An Adaptive Product Recommendation System for Anonymous Internet Visitors

This research develops an adaptive product recommendation system for anonymous new customers based on their interests, media preferences, and the Web page downloading time. To protect the user’s privacy, a temporary user model is constructed when the user enters the system and deleted when the user leaves, so the user remains anonymous throughout the browsing session. The system can estimate the user’s current interests by incremental learning by observing the user’s browsing behavior. By using the exponential smoothing procedure, the user’s interests are estimated smoothly by increasing the weight of more recent selected information so that the system can track incremental change of user interests. For the issue of system performance, a two-layer product catalog structure and a two-stage breadth-first search algorithm are proposed to reduce system load so that the possibility of real-time recommendation is increased. In addition, this system uses a frame variant based dynamic Web page to adaptively present the product data with respect to the user’s media preference and the Web page downloading time to increase the user’s will to continue browsing on the Web site. An experimental system for recommending audio CDs was developed and a TAM model was used to evaluate the proposed adaptive product recommendation system. The experimental results revealed that the perceived ease of use and usefulness of the proposed system had significant positive effects on the user’s attitude and intention to use the proposed system. For perceived ease of use, perceived usefulness, and attitude to use, there were no significant difference between high bandwidth and low bandwidth users. However, the low bandwidth users had higher intention to use the proposed system.

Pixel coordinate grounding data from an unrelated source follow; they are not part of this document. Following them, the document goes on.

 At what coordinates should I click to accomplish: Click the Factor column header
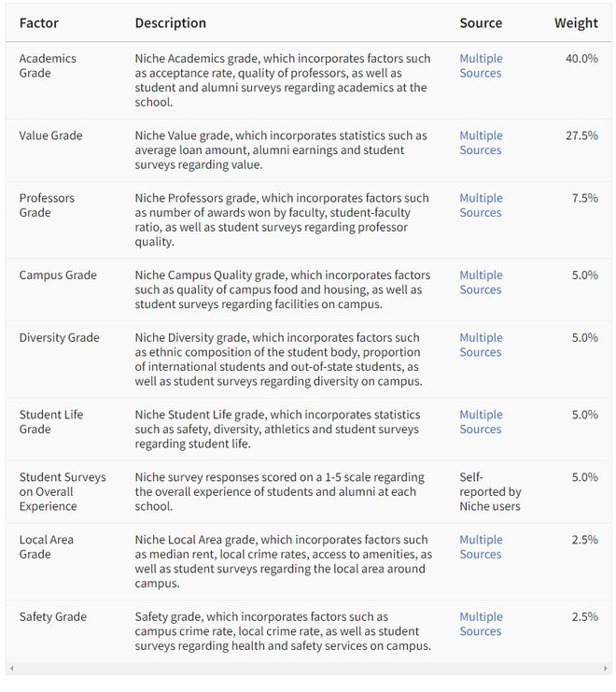[x=39, y=23]
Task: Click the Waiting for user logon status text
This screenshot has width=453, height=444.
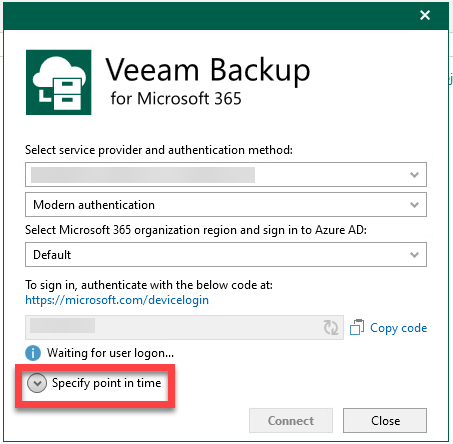Action: [110, 353]
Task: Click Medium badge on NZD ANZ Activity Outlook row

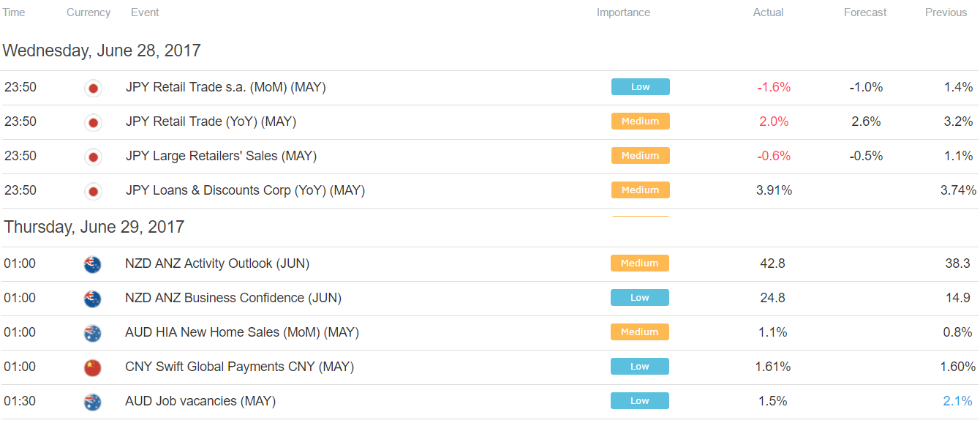Action: 640,263
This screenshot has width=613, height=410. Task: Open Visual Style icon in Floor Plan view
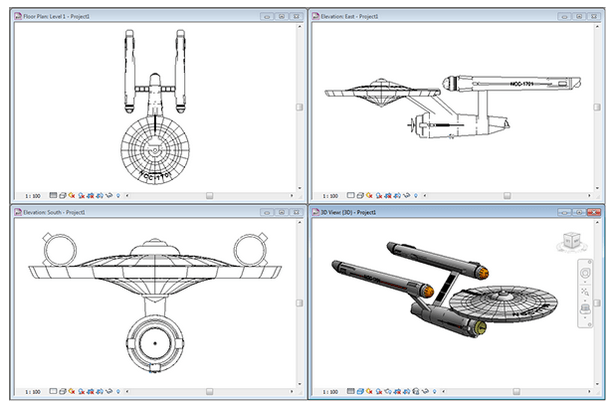(62, 196)
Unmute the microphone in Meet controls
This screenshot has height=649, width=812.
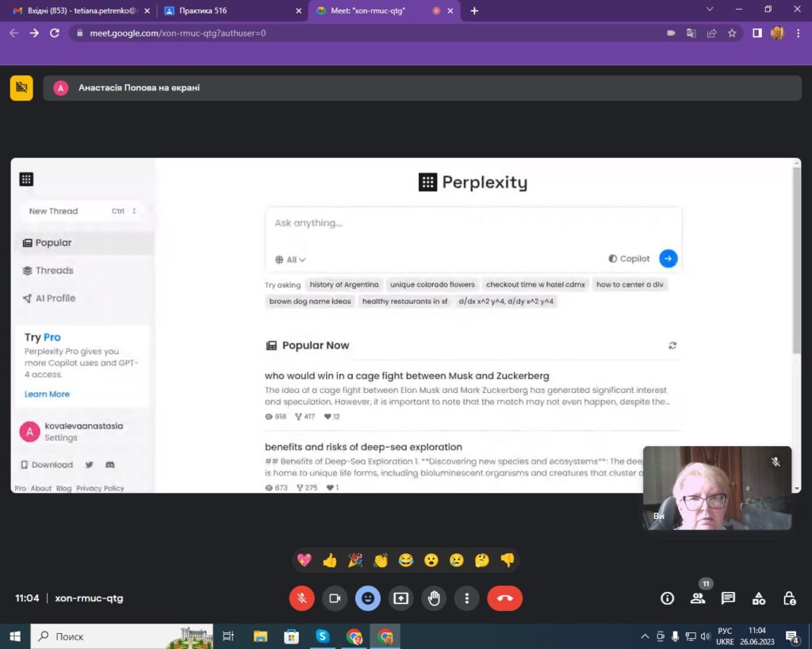(301, 598)
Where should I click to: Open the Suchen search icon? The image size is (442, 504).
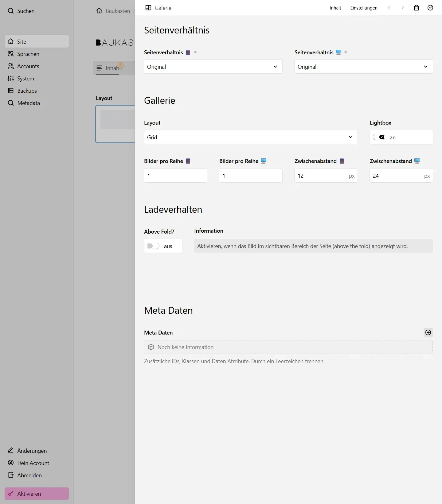pyautogui.click(x=11, y=11)
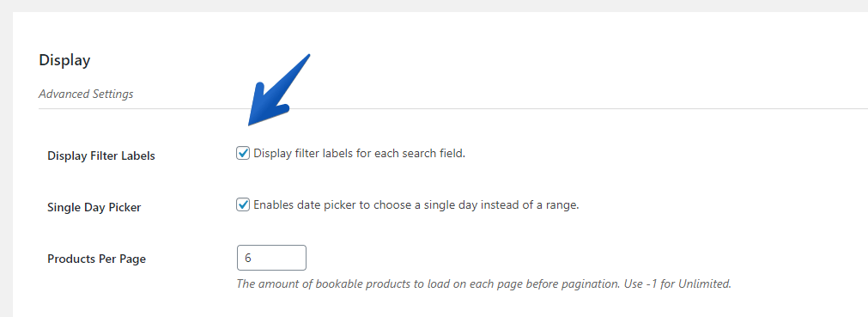
Task: Click the bookable products pagination help text
Action: click(x=484, y=283)
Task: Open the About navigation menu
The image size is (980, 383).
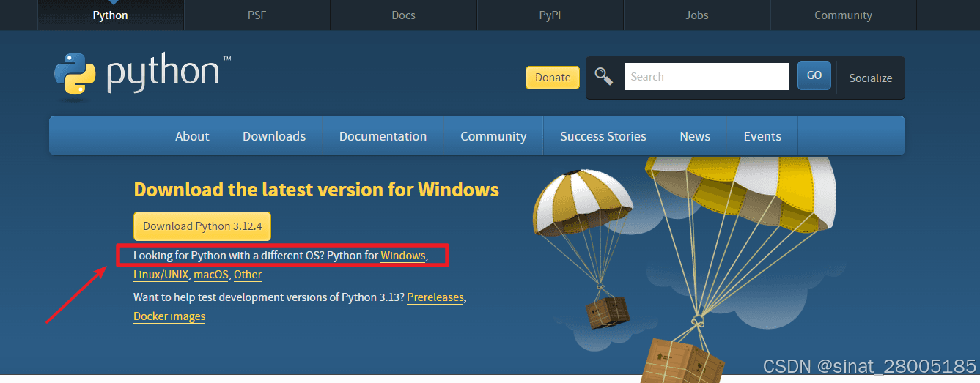Action: coord(192,136)
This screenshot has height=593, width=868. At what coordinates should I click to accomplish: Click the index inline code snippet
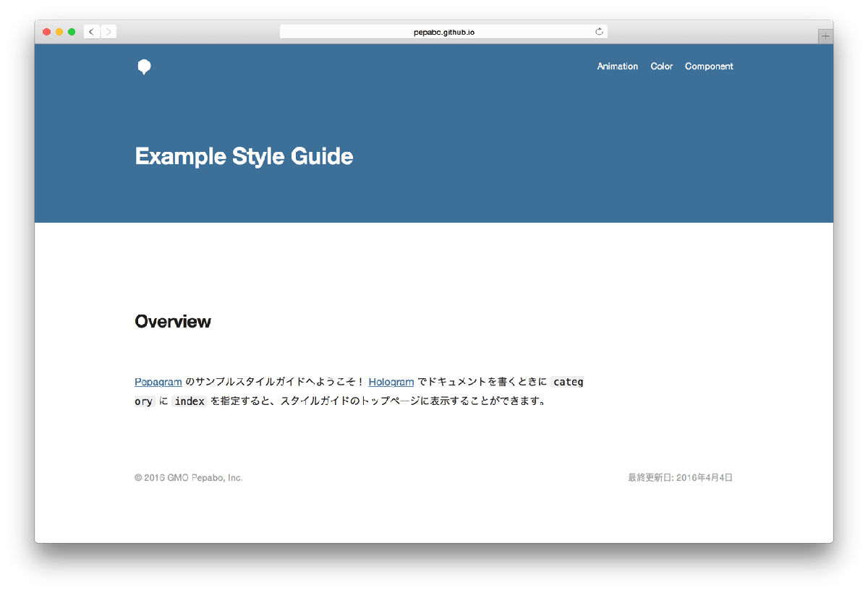(x=190, y=401)
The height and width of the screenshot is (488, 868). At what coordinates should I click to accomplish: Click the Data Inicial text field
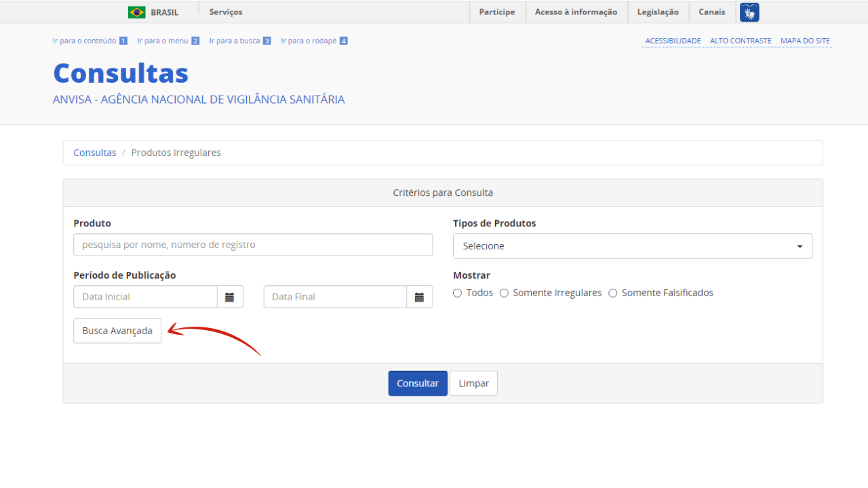coord(145,296)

In addition, the experimental results revealed that the subjects believed that the experimental system could recommend audio CDs they were interested in and they would be willing to use the experimental system, especially when their needs were not clear. This implies that the proposed model can be especially beneficial for those users who do not know their real needs and/or do not know how to clearly specify their needs. The subjects also agreed that the experimental system could provide graphics and audio clips matching the bandwidth they used. For system efficiency, the subjects agreed that the experimental system could help them quickly find audio CDs of interest to them.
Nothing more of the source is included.